§ Problem set:
1 - In the article on the battle over remote work, the teams at which two large companies are said to have expressed the need to continue remote work or adopt a hybrid schedule?
2 - Write the next part of the article on the battle to end remote work, picking up after its final sentence.

§ Selected excerpt:
• • • • • • •
The Battle To End Remote Work Is Officially On?

Many large corporations have a big problem with remote work. With Labor Day out of the way, the battle to end remote work has begun.

By Joseph Farago | Published

remote work great resignation

When the pandemic set in, quarantine limited people’s access to the office. Many companies and employers turned to work from home as the solution for no-contact mandates. Over time, workers worldwide have shown they can be diligent, responsible team players while doing remote work. But since mask mandates have dropped, some employers have been vying for their employees to return to the office. As summer ends and experts warn of another spike due to close contact, workers and their bosses are at odds about safety in the workplace.

Since workers everywhere have proven they can do their tasks efficiently from home, teams at giant companies like Apple and Facebook have expressed the need to continue remote work or have a hybrid schedule. Hybrid schedules have been adopted more recently in 2022, where employers allow their staff to work from home if they’re in the office for a couple of days of the week, too. Though this has been a successful compromise between employers and employees, some companies are pushing to eliminate work-from-home schedules.
• • • • • • •
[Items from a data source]
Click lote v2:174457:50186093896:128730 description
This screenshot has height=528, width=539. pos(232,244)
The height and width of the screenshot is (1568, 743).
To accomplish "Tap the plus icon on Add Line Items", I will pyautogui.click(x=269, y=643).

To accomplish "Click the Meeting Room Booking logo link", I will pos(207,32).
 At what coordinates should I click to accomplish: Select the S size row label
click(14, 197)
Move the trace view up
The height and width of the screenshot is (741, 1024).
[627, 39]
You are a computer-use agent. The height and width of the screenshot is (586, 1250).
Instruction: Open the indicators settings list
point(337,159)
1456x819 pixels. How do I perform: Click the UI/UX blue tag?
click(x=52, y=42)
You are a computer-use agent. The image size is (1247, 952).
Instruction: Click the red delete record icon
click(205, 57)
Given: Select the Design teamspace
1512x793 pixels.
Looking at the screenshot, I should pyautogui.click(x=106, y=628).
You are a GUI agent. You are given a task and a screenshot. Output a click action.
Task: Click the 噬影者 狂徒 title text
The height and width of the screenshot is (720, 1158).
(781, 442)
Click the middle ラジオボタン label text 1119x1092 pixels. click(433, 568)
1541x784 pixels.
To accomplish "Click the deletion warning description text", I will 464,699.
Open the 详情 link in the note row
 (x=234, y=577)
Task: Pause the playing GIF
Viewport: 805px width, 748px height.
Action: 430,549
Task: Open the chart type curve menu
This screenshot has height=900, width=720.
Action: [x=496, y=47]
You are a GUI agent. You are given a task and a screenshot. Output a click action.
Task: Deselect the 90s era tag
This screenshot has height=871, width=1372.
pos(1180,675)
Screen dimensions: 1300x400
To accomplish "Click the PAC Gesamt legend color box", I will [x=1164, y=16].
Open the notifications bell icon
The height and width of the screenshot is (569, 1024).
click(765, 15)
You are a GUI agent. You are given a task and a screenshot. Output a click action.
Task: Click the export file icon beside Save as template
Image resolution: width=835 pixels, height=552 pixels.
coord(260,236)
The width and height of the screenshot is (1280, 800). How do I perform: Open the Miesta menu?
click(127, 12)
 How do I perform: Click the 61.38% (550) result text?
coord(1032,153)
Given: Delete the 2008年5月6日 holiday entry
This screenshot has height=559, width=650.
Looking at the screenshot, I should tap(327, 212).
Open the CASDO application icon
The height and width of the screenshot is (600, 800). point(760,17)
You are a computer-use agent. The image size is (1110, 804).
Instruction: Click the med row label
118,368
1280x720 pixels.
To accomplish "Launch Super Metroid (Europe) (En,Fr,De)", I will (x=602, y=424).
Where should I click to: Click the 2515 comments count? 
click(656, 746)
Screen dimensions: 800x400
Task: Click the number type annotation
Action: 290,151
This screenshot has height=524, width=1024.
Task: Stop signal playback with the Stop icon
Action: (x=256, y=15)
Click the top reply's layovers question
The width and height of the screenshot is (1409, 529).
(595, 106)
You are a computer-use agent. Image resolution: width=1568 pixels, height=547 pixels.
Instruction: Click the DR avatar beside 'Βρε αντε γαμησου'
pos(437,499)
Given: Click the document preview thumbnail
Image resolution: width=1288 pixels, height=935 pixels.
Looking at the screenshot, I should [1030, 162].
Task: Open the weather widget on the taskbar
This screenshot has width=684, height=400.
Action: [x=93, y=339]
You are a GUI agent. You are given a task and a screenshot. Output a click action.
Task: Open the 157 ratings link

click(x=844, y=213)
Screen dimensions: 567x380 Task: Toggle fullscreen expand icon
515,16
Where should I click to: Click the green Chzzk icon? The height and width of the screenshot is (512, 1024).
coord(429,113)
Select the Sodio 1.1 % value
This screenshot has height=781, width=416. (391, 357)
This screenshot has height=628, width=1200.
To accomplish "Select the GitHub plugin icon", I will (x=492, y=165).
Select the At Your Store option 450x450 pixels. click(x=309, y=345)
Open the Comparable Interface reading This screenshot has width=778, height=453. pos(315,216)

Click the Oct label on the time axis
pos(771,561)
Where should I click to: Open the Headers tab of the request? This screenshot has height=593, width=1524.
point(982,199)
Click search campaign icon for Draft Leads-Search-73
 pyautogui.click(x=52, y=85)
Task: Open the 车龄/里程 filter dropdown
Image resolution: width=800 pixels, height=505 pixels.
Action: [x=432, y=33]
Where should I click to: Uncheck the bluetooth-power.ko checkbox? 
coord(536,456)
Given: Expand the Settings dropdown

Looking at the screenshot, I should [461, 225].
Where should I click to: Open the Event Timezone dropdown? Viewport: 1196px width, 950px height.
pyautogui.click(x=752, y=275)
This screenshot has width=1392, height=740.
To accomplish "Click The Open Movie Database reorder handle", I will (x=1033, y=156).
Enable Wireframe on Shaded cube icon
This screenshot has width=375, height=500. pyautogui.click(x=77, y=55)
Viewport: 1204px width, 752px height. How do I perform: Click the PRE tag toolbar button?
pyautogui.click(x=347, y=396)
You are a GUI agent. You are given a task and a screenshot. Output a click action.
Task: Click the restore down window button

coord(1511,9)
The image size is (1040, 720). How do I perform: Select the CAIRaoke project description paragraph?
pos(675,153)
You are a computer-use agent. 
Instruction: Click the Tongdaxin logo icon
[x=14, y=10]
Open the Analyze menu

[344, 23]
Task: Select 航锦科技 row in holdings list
• • • • • • •
§ Exercise answers:
1 - Apple and Facebook.

2 -
As of mid-2022, 69% of medium to large-sized companies say they require employees able to work from home to operate inside the office for a set amount of days.  According to a survey from business consulting firm Gartner, 26% of that figure are required to be in the office three days a week. 17% of employers instilled a two-day minimum, while 4% only needed their workers to be in the office one day a week. 5% of employers removed work-from-home allowance altogether, requesting their staff to be in person five days a week.

One large company, a global commercial real estate services firm called JLL, has more than 100,000 employees and no minimum requirement for in-person work. JLL joins 31% of companies that allow remote work by implementing requirements for working inside their physical offices. A third of the Gartner data suggests that companies will continue being lenient about work-from-home practices, but that figure may shrink in the upcoming months. Though JLL has no plans to establish in-person requirements in the future, the company wants to create more social events to showcase the positives of working in a collaborative setting.

If people continue their remote work, what’s the point of having luxury, substantial office settings? Many ponder the need for office spaces since the percentage of occupied offices in America is under 50%. Though this is doubled from what it was at the start of COVID, it still indicates the unnecessity of ample office space. Many believe employers want to remove work-from-home just to use the workplace accommodations that aren’t being utilized anymore. Though some CEOs wish to return to a work environment standard that was present pre-COVID, many companies respect that working from home is the new norm.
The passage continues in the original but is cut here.